Вернемся на минуту к охоте. Великий эпос о Нибелунгах зафиксировал особый статус охоты в умах знати. Зигфрид, почти неуязвимый, предательски убит Хагеном во время охоты ударом копья в спину, когда тот присел напиться у источника. Копье попадает герою ровно в маленький крестик меж лопаток. Очевидно, что средневековый поэт, писавший на средневерхненемецком, прямо отсылал слушателя к псалму 41: «Как лань желает к потокам воды, так желает душа моя к Тебе, Боже!» Идеальный рыцарь, несущий на спине крест, оказывается закланной жертвой, словно сам Спаситель.

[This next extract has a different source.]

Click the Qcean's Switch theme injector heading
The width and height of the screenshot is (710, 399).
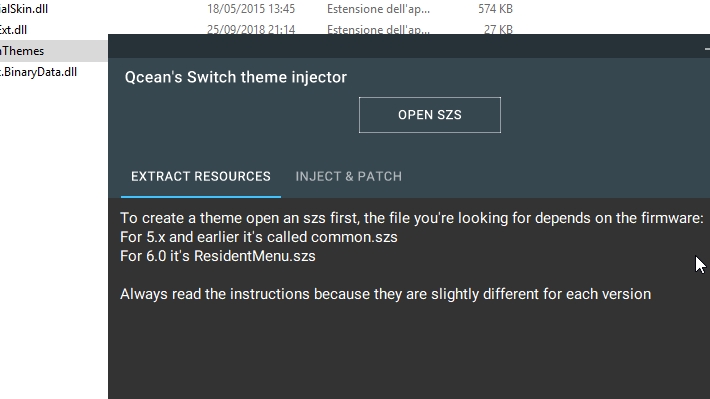click(235, 77)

В самом чудесном средневековом сборнике рассказов о чудесах, написанном Цезарием Гейстербахским в том же тринадцатом столетии, заходит речь о благочестивом рыцаре. По дороге на турнир он не смог удержаться, чтобы остановиться у капеллы, посвященной Деве Марии. В молитве он забылся, безнадежно опоздал и поспел лишь к празднеству, на котором, как он с удивлением узнал, чествовали его подвиги: в его отсутствие под его видом сражалась сама Мария и, естественно, одержала победу. Все это – литературные фикции, скажем мы. Но за ними стоят сдвиги в сознании крупных игроков. К концу Средневековья Церковь ослабила свою критику увлечений знати, смирилась, пошла на диалог. Но одновременно и сами эти увлечения теряли некогда вполне живые символические и общественно значимые аспекты.

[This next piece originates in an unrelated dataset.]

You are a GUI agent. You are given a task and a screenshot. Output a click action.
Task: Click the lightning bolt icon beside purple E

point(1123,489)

В этой череде «ритуалов», из которых складывалось скромное обаяние знати, нам осталось потолковать едва ли не о главном, во всяком случае, о самом известном – куртуазной любви. Это выражение впервые применил французский филолог Гастон Парис в 1880-х годах, анализируя отношения между мужчиной и женщиной, описанные в романе Кретьена де Труа «Рыцарь телеги». Если точнее, речь о невероятной преданности Ланселота, лучшего из артуровских паладинов, жене его сюзерена Геньевре. Именно такая любовь, незаконная с точки зрения элементарной моногамной морали, может называться возвышенной, настоящей. Поскольку же, с точки зрения поэтов XII–XIII веков, она могла возникнуть лишь при дворе и здесь же, среди знати, обрела статус стиля жизни и системы ценностей, историк посчитал возможным назвать этот род отношений придворным. Действительно, средневековое слово «корт», «двор», в различных формах и на разных языках, вобрало в себя значения латинских слов cohors, «когорта», и curia, «судебное заседание». «Двор» – относительно стабильная, но не замкнутая в себе группа рыцарей, окружающих сеньора, либо, ступенью выше, группа сеньоров вокруг короля. Всякий такой двор стремился снискать славу блистательного собрания молодежи, взыскующей внимания не менее блистательных дам. Всякий двор при этом подражал соседу или соревновался с ним. В этом собрании особая роль принадлежала семье сеньора, включая хозяйку дома. Ей полагалось быть предметом обожания молодежи, а поэтам полагалось выражать это обожание не на латыни, а на новых языках. Начало новоевропейской лирике было положено в Лангедоке при дворе графов Тулузы около 1100 года, эстафету подхватили Северная Франция, нормандская Англия, германский миннезанг (буквально «песнь о любви»), веком позже – Сицилия. К XII веку вокруг «возвышенной любви» сложились и собственная, почти независимая от христианской морали и Церкви система ценностей, и собственный стиль жизни. Французы назвали его тогда courteisie, окситанские поэты – cortezia, что на русском можно передать калькой «куртуазность», можно красивым старинным словом «вежество».